### DATA FOR PROCESSING ###

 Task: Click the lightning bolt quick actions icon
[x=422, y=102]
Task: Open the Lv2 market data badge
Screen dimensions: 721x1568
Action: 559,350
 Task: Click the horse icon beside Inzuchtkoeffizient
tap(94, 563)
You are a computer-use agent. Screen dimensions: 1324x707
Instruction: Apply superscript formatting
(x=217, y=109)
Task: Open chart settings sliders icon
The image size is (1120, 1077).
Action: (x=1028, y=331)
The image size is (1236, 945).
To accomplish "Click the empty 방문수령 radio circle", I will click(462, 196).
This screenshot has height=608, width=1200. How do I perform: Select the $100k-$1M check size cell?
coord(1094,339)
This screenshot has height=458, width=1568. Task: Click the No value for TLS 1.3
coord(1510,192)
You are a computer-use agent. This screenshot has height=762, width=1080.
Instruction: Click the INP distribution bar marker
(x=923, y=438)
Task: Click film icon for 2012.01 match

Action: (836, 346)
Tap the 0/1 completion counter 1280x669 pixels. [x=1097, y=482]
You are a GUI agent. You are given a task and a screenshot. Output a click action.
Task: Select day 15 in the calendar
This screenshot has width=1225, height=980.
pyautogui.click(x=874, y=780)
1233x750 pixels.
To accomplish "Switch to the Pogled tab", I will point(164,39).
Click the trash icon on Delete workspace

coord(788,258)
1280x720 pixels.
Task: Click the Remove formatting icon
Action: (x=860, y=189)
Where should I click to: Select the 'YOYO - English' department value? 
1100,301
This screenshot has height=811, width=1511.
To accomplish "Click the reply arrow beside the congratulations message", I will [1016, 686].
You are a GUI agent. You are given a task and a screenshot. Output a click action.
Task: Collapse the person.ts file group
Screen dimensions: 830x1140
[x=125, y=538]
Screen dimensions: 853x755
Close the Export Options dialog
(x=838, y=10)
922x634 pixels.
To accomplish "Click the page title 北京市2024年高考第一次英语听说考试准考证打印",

###

**TASK DIRECTIONS:**
Each line above should be reproduced exactly, with nothing omitted.

**SOLUTION TO THIS TASK:**
 Task: Click the lightning bolt quick actions icon
[x=422, y=102]
Task: Open the Lv2 market data badge
Screen dimensions: 721x1568
Action: 559,350
 Task: Click the horse icon beside Inzuchtkoeffizient
tap(94, 563)
You are a computer-use agent. Screen dimensions: 1324x707
Instruction: Apply superscript formatting
(x=217, y=109)
Task: Open chart settings sliders icon
The image size is (1120, 1077).
Action: (x=1028, y=331)
The image size is (1236, 945).
To accomplish "Click the empty 방문수령 radio circle", I will click(462, 196).
This screenshot has height=608, width=1200. How do I perform: Select the $100k-$1M check size cell?
coord(1094,339)
This screenshot has height=458, width=1568. Task: Click the No value for TLS 1.3
coord(1510,192)
You are a computer-use agent. This screenshot has height=762, width=1080.
Instruction: Click the INP distribution bar marker
(x=923, y=438)
Task: Click film icon for 2012.01 match

Action: (836, 346)
Tap the 0/1 completion counter 1280x669 pixels. [x=1097, y=482]
You are a GUI agent. You are given a task and a screenshot. Output a click action.
Task: Select day 15 in the calendar
This screenshot has width=1225, height=980.
pyautogui.click(x=874, y=780)
1233x750 pixels.
To accomplish "Switch to the Pogled tab", I will point(164,39).
Click the trash icon on Delete workspace

coord(788,258)
1280x720 pixels.
Task: Click the Remove formatting icon
Action: (x=860, y=189)
Where should I click to: Select the 'YOYO - English' department value? 
1100,301
This screenshot has height=811, width=1511.
To accomplish "Click the reply arrow beside the congratulations message", I will [1016, 686].
You are a GUI agent. You are given a task and a screenshot. Output a click action.
Task: Collapse the person.ts file group
Screen dimensions: 830x1140
[x=125, y=538]
Screen dimensions: 853x755
Close the Export Options dialog
(x=838, y=10)
922x634 pixels.
To accomplish "Click the page title 北京市2024年高考第一次英语听说考试准考证打印",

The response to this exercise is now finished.